Dead forest bears new life
When the birch forest moth attacks, it leaves behind large amounts of dead wood in the forests. That is good news for some.
“These woods constitute a sudden glut of resources for many insect and fungus societies. Along a gradient that stretches from an area with serious outbreaks and a lot of dead wood to an area with healthy forest and little dead wood, we have been collecting insects all summer long in what we call window traps," says Ole Petter Vindstad, research fellow at the University of Tromsø.
The researchers will use the samples to describe the composition of the insect society, and evaluate the importance of such concentrations of resources for the dynamism in selected groups of insects.

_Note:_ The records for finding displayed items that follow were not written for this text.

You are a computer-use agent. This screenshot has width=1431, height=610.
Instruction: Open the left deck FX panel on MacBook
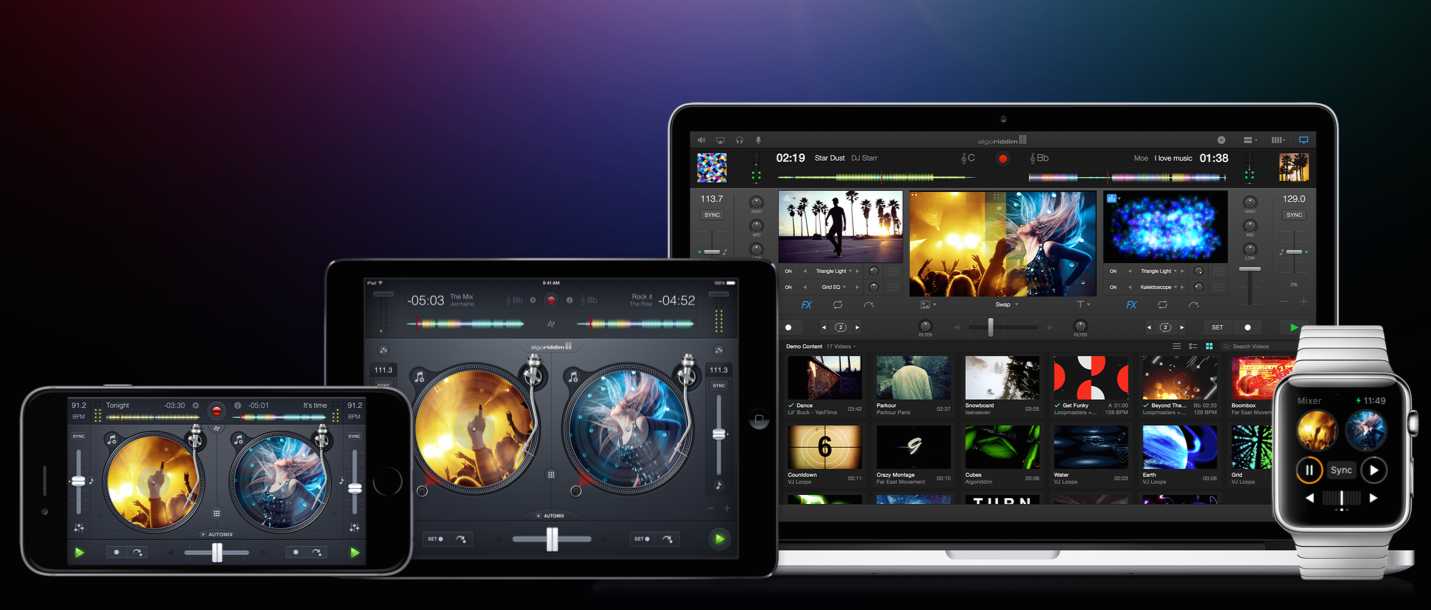(x=806, y=305)
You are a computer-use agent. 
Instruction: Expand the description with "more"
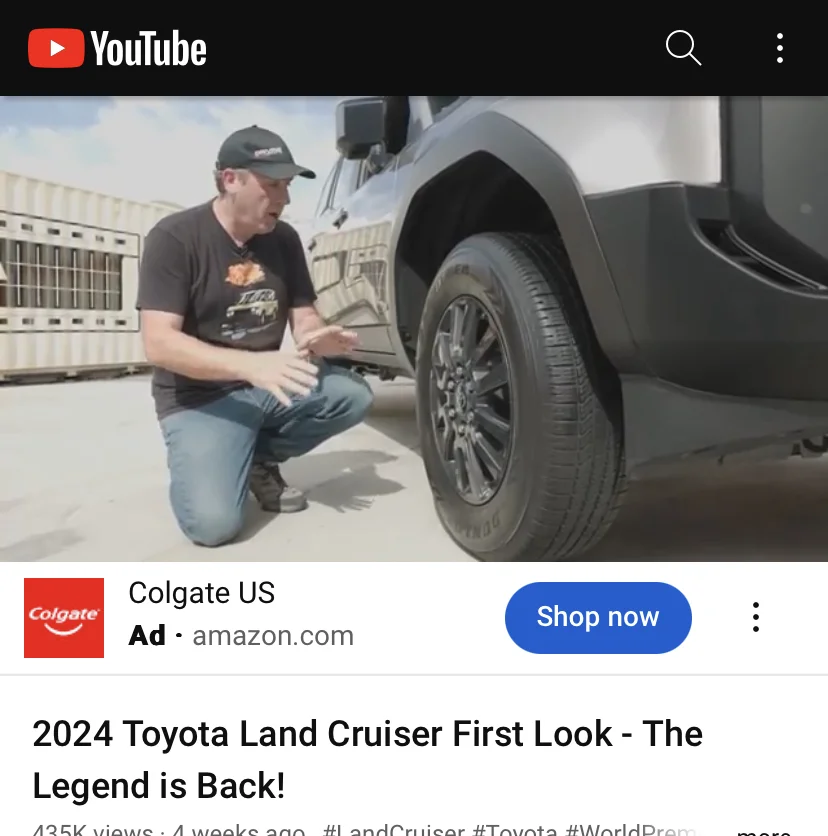(x=763, y=831)
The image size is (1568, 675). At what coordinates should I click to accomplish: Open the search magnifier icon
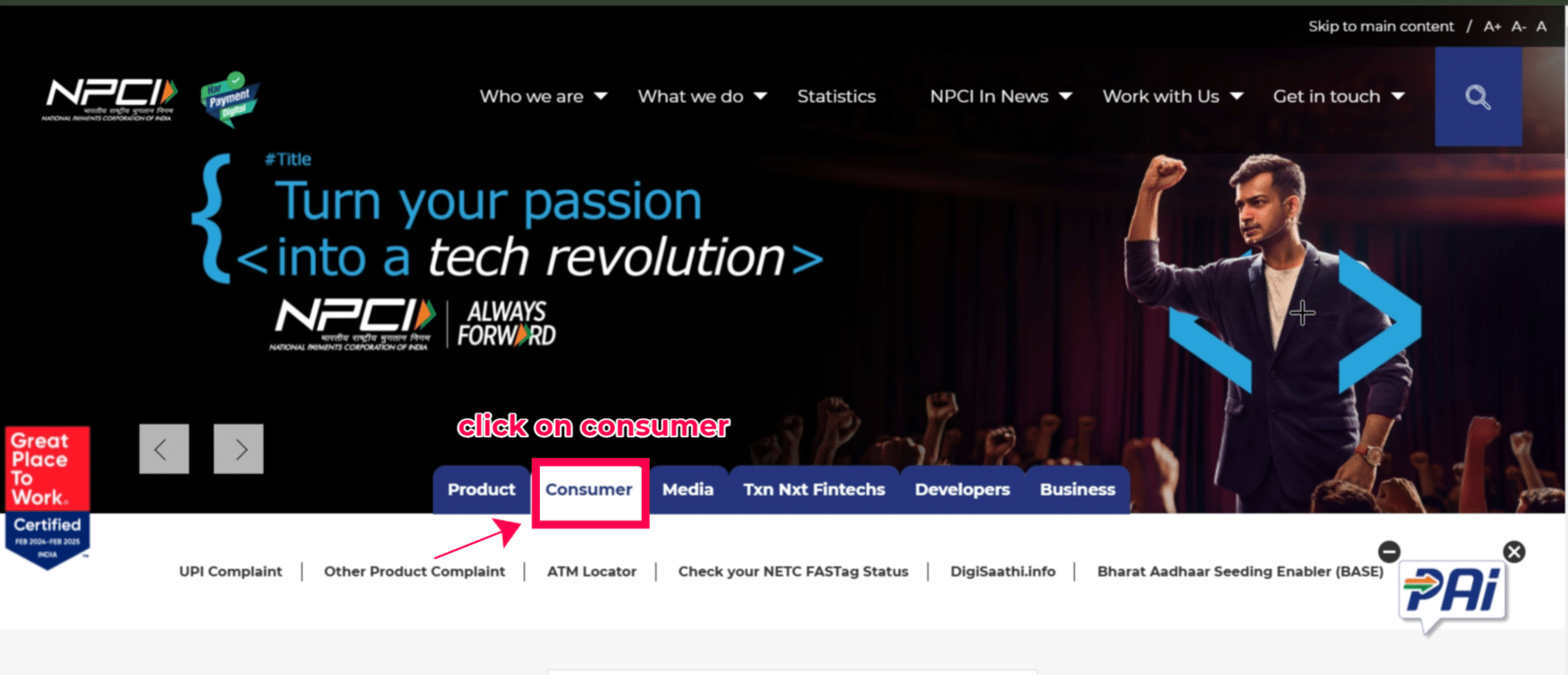pyautogui.click(x=1478, y=97)
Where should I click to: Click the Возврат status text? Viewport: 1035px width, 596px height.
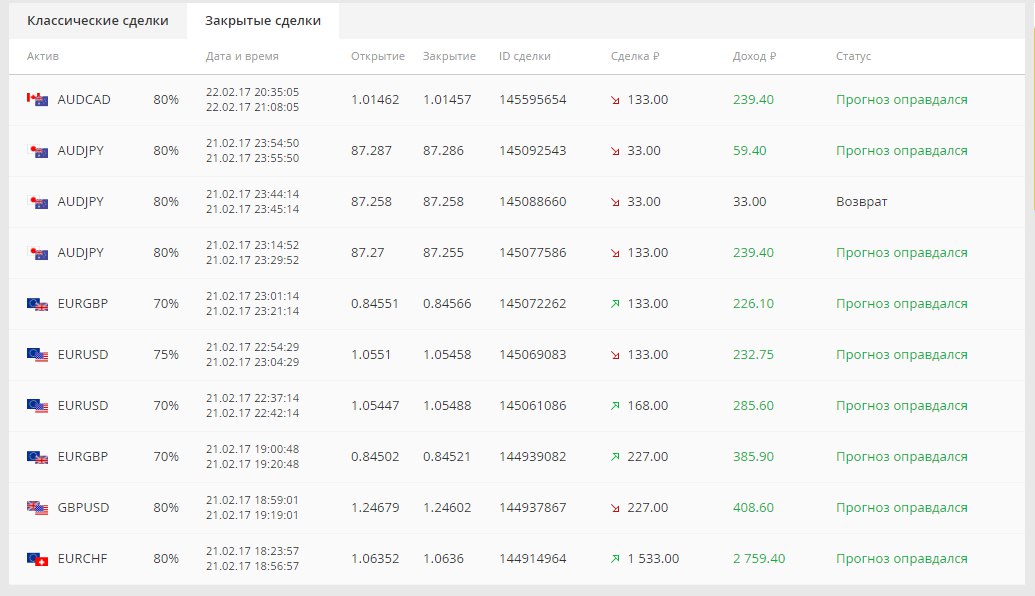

“We are also looking at how grazing pressure from herbivores impacts the forest’s ability to regenerate after a birch forest moth attack”, says Jepsen.
She and her colleagues have established twelve experimental research plots of 30 × 30 metres, six on each side of the Norwegian–Finnish border, and are comparing the development of the vegetation and forest regeneration in these districts with development in open areas where reindeer have free access.
“In addition, within each of the large research plots, we have set up small research plots where grouse, hares and small rodents are shut out. The sampling areas have been established with a long-term perspective, as natural forest regeneration is a slow process," explains Jepsen.
The research plots will remain for at least 10 years.
In cooperation with FeFo, a company in charge of county-owned land in Finnmark, and the Governor of Finnmark, the researchers have started to look into the importance of management measures that may promote natural forest regeneration, including felling of timber and interventions in the vegetation cover.
“At two locations, we have staked out 20 areas measuring 30 × 30 metres, which will be cut clear this autumn. We will compare the development of the vegetation and the forest regeneration in these areas versus areas that have not been subjected to logging," says Jepson.
“A scarification experiment has also been initiated, where we intervene in the vegetation cover manually and compare natural regeneration from seeds there and in areas that have not been intervened in,” she concludes.